### DOCUMENT PASSAGE
** Begin **

Was that aimed at my comment... ? 
No Pete.


----------



## Pete Thornton (Jan 2, 2008)

all they did was slow my computer to a crawl. 
That's why I'm cautious about adding new soft3ware. Under XP, things are slow enough as it is. 

I see the banners on Firefox as well. [ The banner, not getting me to click when it said 'you have mail' or whatever, nor did I respond to the 'urgent message' banner, now it says '! private message'. What next. . . ]


----------



## Randy Stone (Jan 2, 2008)

When I said Turn off, I meant turn on.


----------



## Curmudgeon (Jan 11, 2008)

Posted By ShadsTrains on 11 Dec 2013 10:39 AM 
What I do not like is the retrieving and storing of my private information period. 

There is no retrieving and storing of private info. All they know is someone with a browser with this randomly generated key looked at this item. When that browser with the same randomly generated key goes to a web site that participates in the ad exchange, it knows that you looked at the item, and advertises it to you. There is nothing that links you or any of your personally identifiable information to that key.. You are still anonymous, they just know that anonymous person #XXXXXXX was looking at the item, so they will advertise that item to you, anonymous person #XXXXXXX..... 
Good answer. Not that I would know how exactly this worked or will work, but right off your own MLS Privacy Page is this, where you say you actually DO collect the data....and now that it's collected and in someone elses hands....what happens now?

** End **

### RECORDS SHOWN
** Begin **

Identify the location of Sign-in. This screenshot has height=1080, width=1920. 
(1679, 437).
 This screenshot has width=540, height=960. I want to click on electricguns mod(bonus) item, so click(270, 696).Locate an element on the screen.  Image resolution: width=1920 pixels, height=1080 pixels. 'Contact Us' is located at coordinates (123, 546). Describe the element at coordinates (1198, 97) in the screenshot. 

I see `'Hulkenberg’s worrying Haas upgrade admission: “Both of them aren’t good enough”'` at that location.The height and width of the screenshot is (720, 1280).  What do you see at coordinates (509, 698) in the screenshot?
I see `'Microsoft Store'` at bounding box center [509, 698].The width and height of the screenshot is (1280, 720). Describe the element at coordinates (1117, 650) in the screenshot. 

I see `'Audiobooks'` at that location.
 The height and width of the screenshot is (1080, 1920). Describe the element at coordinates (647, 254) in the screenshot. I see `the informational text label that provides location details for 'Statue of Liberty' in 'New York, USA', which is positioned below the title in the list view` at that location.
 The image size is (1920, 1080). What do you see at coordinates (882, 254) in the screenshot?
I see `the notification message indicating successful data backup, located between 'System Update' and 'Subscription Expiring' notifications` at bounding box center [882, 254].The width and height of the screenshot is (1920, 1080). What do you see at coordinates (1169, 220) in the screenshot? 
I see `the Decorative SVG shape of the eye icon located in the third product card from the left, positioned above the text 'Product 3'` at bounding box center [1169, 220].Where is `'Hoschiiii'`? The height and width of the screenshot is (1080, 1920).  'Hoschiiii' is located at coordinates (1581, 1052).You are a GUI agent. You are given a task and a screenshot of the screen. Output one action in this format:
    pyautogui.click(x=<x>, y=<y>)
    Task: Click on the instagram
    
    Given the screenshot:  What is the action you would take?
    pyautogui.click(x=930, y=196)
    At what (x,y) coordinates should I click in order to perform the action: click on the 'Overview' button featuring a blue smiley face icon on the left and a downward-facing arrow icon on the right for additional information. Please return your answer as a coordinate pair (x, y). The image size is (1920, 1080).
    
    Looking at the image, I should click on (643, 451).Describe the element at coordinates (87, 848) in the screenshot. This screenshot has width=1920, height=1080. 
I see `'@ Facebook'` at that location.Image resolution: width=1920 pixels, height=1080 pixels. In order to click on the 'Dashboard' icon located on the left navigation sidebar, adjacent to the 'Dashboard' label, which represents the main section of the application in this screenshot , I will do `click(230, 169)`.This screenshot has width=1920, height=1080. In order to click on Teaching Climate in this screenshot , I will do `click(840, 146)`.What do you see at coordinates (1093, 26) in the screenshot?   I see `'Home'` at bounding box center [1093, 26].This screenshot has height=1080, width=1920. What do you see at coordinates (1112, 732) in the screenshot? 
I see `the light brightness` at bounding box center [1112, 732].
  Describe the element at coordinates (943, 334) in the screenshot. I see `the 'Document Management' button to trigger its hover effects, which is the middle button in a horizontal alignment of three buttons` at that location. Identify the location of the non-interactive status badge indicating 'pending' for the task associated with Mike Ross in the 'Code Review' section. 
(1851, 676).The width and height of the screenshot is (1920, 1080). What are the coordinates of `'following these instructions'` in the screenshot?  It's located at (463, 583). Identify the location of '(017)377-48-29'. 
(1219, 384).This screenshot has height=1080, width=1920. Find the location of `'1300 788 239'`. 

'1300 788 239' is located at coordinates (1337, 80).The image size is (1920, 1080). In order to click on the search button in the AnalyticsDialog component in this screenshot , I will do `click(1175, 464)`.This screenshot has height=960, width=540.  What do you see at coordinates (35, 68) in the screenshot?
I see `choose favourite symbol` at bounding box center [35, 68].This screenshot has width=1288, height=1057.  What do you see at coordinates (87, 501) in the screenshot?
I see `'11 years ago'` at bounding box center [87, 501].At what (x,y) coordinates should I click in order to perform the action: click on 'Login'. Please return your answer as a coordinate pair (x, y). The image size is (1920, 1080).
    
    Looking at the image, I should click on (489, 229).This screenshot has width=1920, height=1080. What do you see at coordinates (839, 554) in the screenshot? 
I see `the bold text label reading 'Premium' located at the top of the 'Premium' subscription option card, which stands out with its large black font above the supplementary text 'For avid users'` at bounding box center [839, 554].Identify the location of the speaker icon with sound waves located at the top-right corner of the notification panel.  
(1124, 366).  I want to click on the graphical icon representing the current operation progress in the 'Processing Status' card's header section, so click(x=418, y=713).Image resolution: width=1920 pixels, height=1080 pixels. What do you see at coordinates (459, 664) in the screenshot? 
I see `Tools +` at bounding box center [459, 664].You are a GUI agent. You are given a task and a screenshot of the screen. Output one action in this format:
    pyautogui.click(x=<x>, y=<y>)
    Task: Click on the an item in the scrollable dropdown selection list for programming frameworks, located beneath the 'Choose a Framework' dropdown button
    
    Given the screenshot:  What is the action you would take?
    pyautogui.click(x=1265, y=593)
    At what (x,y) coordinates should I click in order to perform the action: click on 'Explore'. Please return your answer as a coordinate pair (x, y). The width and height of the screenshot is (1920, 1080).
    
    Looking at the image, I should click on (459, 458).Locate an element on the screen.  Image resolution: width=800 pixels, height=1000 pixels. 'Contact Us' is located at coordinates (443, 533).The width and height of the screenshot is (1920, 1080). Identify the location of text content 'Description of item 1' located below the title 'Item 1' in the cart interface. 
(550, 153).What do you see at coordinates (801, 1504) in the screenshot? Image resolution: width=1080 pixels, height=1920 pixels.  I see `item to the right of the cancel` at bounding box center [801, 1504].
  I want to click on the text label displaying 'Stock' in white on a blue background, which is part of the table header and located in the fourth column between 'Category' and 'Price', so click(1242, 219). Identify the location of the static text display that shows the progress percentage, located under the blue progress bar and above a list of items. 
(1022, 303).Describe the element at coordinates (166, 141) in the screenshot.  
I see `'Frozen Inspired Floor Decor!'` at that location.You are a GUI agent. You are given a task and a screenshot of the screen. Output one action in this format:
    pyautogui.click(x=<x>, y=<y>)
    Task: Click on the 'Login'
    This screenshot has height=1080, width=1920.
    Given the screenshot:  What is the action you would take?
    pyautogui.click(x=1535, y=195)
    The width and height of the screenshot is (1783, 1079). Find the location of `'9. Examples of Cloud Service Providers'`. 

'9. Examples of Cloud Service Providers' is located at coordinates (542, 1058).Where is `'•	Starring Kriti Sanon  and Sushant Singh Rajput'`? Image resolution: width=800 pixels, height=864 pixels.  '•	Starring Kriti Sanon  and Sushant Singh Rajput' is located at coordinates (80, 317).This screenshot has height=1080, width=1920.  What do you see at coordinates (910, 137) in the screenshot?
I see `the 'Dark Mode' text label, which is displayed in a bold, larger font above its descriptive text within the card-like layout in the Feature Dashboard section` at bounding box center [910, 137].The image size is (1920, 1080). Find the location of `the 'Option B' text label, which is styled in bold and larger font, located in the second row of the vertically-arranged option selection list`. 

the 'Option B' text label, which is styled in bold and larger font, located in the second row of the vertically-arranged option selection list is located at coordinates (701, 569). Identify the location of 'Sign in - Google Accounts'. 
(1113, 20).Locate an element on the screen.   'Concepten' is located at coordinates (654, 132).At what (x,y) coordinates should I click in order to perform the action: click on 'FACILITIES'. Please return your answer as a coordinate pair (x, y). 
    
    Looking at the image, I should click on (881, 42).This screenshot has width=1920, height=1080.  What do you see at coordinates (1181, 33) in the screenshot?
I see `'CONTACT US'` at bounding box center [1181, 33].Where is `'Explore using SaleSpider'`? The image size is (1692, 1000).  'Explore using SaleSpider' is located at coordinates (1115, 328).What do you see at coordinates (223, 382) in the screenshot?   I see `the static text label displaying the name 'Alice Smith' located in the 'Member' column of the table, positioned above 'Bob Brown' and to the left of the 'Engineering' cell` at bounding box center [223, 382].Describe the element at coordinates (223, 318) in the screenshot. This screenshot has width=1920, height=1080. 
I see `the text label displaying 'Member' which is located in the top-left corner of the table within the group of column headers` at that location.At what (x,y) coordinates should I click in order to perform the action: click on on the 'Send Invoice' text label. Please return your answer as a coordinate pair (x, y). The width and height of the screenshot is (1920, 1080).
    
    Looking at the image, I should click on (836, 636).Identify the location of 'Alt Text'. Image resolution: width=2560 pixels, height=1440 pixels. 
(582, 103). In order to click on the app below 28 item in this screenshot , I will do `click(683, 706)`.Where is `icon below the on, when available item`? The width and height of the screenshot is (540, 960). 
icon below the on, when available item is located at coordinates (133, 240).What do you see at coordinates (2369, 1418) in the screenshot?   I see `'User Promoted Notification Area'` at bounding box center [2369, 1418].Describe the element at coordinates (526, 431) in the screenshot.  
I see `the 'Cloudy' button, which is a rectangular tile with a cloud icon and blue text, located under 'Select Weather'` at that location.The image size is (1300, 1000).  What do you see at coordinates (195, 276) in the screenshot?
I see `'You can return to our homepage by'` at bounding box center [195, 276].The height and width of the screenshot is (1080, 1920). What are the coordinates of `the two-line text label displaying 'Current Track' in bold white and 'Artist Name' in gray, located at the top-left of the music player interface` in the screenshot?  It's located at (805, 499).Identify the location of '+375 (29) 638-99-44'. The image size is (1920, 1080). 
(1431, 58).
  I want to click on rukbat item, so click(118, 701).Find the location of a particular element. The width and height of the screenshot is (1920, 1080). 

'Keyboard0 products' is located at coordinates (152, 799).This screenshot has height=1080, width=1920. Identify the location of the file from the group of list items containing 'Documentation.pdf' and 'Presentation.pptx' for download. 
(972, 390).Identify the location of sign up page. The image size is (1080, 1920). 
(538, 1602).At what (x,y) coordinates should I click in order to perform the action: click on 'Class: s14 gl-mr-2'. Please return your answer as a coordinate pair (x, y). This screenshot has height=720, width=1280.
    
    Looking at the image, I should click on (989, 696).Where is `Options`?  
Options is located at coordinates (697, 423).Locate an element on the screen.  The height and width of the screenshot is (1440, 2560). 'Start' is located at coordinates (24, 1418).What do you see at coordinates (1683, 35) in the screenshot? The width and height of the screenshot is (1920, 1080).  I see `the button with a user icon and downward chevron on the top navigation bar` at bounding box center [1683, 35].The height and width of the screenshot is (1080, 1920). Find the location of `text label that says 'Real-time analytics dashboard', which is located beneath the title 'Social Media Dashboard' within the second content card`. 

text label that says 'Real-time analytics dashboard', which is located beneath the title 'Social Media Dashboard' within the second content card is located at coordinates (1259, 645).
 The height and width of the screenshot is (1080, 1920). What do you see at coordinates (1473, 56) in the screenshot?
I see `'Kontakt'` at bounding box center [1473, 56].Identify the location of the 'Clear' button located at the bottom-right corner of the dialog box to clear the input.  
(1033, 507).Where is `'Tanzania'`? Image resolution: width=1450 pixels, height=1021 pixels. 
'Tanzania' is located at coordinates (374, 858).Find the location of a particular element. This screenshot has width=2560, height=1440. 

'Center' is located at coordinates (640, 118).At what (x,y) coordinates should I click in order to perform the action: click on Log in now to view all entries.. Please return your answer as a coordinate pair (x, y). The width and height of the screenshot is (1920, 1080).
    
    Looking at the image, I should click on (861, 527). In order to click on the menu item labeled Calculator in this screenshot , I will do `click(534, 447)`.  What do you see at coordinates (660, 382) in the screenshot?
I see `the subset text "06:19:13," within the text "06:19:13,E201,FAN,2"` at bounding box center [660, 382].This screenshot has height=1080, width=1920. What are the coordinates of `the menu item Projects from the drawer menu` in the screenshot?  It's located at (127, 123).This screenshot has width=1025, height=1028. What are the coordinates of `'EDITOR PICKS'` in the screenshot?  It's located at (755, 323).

** End **

### DIRECTIVES
1. In the forum thread, rewrite the paragraph beginning "There is no retrieving and storing of private info" as a short bulleted list that keeps its main facts.
2. In the forum thread, switch "answer" to "reply" and write out the passage starting at "Good answer. Not" and ending at "hands....what happens now?".
3. Summarize the forum thread in two sentences.

### RESPONSES BY TASK
1.
- No private information is retrieved or stored.
- The only thing known is that a browser with a randomly generated key looked at an item.
- When that browser visits a site in the ad exchange, the site knows the item was viewed and advertises it.
- Nothing links the key to the person or to their personally identifiable information.
- The person stays anonymous and is shown ads for the item as anonymous person #XXXXXXX.

2.
Good reply. Not that I would know how exactly this worked or will work, but right off your own MLS Privacy Page is this, where you say you actually DO collect the data....and now that it's collected and in someone elses hands....what happens now?

3. One post says that new software slowed a computer to a crawl and mentions banners in Firefox that announced mail, an urgent message and a private message. Another post argues that the ad exchange tracks only a randomly generated browser key and no personally identifiable information, while a reply points to a privacy page that says the data is collected.